June 18, 2010|By Michael Sragow, The Baltimore Sun
Even when Robert Redford was a new-style superstar, he was old-school in the way he maintained his privacy. He brought a cool, laconic electricity to American movie acting and maintained a public reticence to match. He espoused causes without bullying his listeners or inserting his life too far into the national conversation.
He has always advocated for the arts straight from the heart. But as he displayed in a recent interview with The Baltimore Sun, he's now willing to reveal more of himself to help an aesthetic crusade. He is an impresario and a visionary. When he talks art, it's personal.
On Friday, he will speak to the Half-Century Summit of Americans for the Arts in Baltimore (June 25-27). This group considers itself and Redford's Sundance Preserve "the two pre-eminent national organizations dedicated to advancing the arts and creative industries in the United States." Redford is the summit's honorary chairman. Mayor Stephanie Rawlings-Blake will open the event. Arianna Huffington will deliver the keynote address. Prior to opening day, John Waters will present a special performance of his one-man show, "This Filthy World," Thursday night at Center Stage. And that's all before the weekend.
To promote the event, Redford calls from Napa Valley while driving to a granddaughter's middle-school graduation. He says he doesn't mind bringing up personal stories when they illustrate art's ability to improve lives. He fervently believes art saved his own. He grew up in a working-class neighborhood on the fringes of Santa Monica, Calif. He would go to a theater that served as a social hub and offered "all the cinematic forms in one bill: a double-feature, one or two cartoons, documentaries in the form of newsreels, a Pete Smith comedy short."
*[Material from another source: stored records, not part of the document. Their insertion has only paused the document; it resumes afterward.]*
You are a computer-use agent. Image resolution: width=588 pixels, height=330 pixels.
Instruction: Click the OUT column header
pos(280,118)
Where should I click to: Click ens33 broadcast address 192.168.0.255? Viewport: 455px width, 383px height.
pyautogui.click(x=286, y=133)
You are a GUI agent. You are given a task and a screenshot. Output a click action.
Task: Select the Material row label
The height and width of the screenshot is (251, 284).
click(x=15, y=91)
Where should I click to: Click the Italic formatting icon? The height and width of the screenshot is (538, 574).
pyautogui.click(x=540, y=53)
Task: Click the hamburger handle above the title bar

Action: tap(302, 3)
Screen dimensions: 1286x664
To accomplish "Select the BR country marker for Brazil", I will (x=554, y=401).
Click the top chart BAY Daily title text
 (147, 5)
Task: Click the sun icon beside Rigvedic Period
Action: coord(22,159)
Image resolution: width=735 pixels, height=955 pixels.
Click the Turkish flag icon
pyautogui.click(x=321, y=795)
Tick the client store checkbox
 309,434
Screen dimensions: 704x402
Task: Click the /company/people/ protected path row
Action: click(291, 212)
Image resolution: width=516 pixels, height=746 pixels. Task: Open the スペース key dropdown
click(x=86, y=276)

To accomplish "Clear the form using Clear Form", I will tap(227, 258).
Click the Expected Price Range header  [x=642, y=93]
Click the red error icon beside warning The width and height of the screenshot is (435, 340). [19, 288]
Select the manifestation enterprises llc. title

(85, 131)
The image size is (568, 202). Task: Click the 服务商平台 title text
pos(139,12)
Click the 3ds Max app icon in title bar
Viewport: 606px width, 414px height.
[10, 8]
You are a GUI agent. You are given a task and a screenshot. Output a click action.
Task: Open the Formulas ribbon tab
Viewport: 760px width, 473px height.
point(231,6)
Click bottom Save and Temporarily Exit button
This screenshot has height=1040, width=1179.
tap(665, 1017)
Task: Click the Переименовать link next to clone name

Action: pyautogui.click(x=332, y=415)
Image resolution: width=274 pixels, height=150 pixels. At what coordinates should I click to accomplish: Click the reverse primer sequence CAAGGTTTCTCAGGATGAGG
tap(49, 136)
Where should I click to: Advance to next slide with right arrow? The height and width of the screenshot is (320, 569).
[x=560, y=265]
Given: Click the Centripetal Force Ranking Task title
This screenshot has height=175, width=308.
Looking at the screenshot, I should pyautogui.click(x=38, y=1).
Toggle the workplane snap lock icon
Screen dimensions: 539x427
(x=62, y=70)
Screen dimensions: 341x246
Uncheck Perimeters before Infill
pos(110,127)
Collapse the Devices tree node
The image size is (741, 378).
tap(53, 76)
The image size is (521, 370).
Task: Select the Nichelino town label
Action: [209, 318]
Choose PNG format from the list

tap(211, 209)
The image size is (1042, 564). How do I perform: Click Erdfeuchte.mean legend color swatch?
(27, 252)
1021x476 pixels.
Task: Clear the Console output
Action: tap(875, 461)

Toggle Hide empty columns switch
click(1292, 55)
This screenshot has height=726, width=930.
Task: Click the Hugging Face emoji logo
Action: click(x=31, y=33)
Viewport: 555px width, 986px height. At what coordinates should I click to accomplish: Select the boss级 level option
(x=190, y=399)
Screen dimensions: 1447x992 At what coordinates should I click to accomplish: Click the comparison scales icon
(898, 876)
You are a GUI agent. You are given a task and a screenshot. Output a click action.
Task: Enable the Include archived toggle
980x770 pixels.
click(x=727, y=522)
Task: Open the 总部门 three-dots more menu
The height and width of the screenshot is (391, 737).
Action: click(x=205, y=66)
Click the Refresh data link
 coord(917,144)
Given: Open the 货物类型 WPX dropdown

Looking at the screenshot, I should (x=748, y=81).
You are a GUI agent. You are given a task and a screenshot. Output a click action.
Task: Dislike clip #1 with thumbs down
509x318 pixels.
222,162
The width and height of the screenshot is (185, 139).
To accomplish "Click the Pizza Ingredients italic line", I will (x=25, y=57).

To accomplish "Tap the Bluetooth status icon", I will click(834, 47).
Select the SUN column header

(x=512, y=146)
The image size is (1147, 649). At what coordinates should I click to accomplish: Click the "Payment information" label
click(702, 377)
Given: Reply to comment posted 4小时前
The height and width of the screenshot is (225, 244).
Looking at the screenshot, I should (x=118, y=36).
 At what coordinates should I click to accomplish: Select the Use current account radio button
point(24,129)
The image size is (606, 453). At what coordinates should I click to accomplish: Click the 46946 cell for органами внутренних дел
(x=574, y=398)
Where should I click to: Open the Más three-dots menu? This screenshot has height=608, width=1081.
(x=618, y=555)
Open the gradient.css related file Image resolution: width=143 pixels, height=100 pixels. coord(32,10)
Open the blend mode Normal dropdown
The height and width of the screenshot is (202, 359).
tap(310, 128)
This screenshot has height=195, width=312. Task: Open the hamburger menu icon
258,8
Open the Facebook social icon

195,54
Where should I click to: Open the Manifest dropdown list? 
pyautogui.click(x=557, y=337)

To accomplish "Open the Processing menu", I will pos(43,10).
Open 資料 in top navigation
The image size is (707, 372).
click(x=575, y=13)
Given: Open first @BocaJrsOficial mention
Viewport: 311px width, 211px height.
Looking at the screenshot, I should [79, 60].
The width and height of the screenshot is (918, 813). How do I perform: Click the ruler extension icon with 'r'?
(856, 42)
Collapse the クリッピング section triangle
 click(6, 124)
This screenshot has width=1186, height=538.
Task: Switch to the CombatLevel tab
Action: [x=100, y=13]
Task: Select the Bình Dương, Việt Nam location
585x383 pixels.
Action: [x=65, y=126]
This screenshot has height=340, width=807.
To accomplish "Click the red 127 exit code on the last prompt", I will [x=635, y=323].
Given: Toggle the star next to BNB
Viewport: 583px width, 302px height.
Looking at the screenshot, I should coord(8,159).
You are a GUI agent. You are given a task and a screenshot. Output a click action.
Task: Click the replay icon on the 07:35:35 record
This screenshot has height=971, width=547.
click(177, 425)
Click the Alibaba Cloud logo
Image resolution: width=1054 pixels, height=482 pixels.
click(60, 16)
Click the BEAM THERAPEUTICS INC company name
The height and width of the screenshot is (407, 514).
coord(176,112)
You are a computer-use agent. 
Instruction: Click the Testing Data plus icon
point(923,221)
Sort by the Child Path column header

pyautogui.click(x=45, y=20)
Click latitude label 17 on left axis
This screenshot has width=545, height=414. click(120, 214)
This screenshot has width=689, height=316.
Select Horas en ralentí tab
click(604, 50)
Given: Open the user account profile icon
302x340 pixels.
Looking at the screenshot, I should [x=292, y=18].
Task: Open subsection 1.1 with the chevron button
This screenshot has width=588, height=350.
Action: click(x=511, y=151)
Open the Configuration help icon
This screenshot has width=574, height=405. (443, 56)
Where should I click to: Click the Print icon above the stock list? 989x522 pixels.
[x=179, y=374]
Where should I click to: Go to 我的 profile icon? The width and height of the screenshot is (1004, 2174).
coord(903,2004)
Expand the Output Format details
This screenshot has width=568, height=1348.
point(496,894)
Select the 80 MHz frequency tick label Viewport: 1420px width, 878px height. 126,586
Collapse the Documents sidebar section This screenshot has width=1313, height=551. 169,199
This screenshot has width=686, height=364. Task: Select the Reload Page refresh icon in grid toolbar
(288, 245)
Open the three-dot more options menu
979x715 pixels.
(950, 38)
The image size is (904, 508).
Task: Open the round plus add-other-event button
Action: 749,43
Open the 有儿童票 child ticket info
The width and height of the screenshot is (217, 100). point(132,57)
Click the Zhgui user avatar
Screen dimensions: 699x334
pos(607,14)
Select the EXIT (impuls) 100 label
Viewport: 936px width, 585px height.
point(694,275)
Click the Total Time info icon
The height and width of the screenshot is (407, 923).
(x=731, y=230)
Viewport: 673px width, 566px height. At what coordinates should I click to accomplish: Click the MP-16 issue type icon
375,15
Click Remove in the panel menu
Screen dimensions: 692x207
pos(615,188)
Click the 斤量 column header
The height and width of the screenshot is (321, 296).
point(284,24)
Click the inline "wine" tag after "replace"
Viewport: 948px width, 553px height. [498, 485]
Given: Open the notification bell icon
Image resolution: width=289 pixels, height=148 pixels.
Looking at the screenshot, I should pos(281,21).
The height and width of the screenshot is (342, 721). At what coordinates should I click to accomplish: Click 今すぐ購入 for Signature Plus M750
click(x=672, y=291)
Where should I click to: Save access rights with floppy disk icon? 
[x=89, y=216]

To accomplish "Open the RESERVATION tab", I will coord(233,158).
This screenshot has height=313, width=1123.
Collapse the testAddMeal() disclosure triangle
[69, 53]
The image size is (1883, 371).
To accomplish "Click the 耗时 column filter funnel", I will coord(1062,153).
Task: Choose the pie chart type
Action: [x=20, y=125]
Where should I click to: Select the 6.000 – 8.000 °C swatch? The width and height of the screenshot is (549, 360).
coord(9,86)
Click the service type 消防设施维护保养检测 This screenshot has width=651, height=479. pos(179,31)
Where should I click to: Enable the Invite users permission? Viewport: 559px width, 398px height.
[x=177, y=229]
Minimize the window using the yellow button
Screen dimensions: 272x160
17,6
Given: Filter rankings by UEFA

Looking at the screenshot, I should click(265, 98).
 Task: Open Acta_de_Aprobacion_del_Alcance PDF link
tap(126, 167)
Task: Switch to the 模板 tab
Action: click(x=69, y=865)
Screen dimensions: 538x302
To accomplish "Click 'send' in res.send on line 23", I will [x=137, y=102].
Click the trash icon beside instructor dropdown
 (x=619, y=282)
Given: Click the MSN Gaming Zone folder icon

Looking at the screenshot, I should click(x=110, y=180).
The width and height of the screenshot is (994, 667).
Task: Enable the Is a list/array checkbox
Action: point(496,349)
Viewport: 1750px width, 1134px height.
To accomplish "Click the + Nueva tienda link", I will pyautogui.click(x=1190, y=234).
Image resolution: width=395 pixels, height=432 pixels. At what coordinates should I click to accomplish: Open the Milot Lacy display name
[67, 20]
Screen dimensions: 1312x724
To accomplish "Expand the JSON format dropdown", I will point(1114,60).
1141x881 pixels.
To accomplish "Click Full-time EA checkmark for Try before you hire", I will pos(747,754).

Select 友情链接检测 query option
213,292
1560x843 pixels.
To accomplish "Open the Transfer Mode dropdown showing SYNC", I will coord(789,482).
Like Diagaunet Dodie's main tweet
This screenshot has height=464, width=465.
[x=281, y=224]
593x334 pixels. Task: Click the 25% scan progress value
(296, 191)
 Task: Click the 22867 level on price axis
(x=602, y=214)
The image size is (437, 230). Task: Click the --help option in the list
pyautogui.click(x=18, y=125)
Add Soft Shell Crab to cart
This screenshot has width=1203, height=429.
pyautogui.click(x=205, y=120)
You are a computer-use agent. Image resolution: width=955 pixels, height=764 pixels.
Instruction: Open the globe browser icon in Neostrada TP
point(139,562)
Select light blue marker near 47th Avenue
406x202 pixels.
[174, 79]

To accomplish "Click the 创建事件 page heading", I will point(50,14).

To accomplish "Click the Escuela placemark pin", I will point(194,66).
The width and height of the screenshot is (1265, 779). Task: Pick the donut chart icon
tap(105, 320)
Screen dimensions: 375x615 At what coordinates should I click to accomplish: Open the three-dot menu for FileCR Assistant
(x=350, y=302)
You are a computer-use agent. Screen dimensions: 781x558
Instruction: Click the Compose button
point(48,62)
He learned more there than he did at school."We were one of the few Anglo families in a district that didn't get the right kind of attention because it was Mexican. And because World War II was on, a lot of the regular teachers had gone, anyway. The substitute teachers were quite poor. I was never inspired in the classroom. I got hooked at a very young age into doodling during class."
Disaster struck when his third-grade teacher caught him cartooning at his desk. She planned to humiliate young Redford by having him display to his peers whatever it was he thought was more interesting than her class. Redford figured, "I was done for. My grades were poor, and to be a discipline problem on top of that — I thought it was the end of my life!"
Instead, the class found his drawings fascinating. And who wouldn't? "I had cowboys riding full-tilt on horses, chasing Indians off a cliff, and right over the cowboys were these B-52 bombers, bombing the cowboys." It was a spectacle of destruction. "A nihilist from the beginning," he says with a chuckle — or maybe a future art student and filmmaker.
The teacher, who was smarter and more sensitive than he thought, made a deal with Redford. He could stay in her class. In return, every Wednesday he would stand at an easel in front of the room and take 15 minutes to sketch out a story. "It made me feel not like a failure and a bum, but like somebody that had something to offer, even though it might be narrow."
Redford tells this story "as an example of how kids can be misdiagnosed because they are drawn to art, and art isn't taken as a substantial category in a school system. It has led me to promote teaching art at an early age and giving it much more of a role in the curriculum."
Redford summarizes, bluntly: "It was athletics and art that got me through school."
At the Sundance Institute, which sponsors film and performing-arts labs as well as the renowned film festival, Redford has tried to synthesize diverse ideas and experiences. As a moviemaker, Redford says, "You're always pulling different things together." He has just finished directing "The Conspirator," starring Robin Wright and James McAvoy. It centers on the trial of Mary Surratt, who was convicted as a co-conspirator in the assassination of Abraham Lincoln — and became the first woman hanged by the U.S. government. Redford says he believes "she was railroaded. There was always a question of her innocence or guilt. One thing was certain. They tried her with a military tribunal rather than a civic trial, which was her right by law."
"The Conspirator" makes him think of movies' musical qualities — and the way they bond in his head with art and athletics. "Making a film, you have a rhythm in your head ….it goes underneath everything. You want the film to flow a certain way. You may want it to have a vortex! And that rhythm is tied to music and athletics, because athletics requires its own kind of timing. When I was growing up, music and art and sports were kept separate. As I grew older, I learned that together, they can create a greater impact."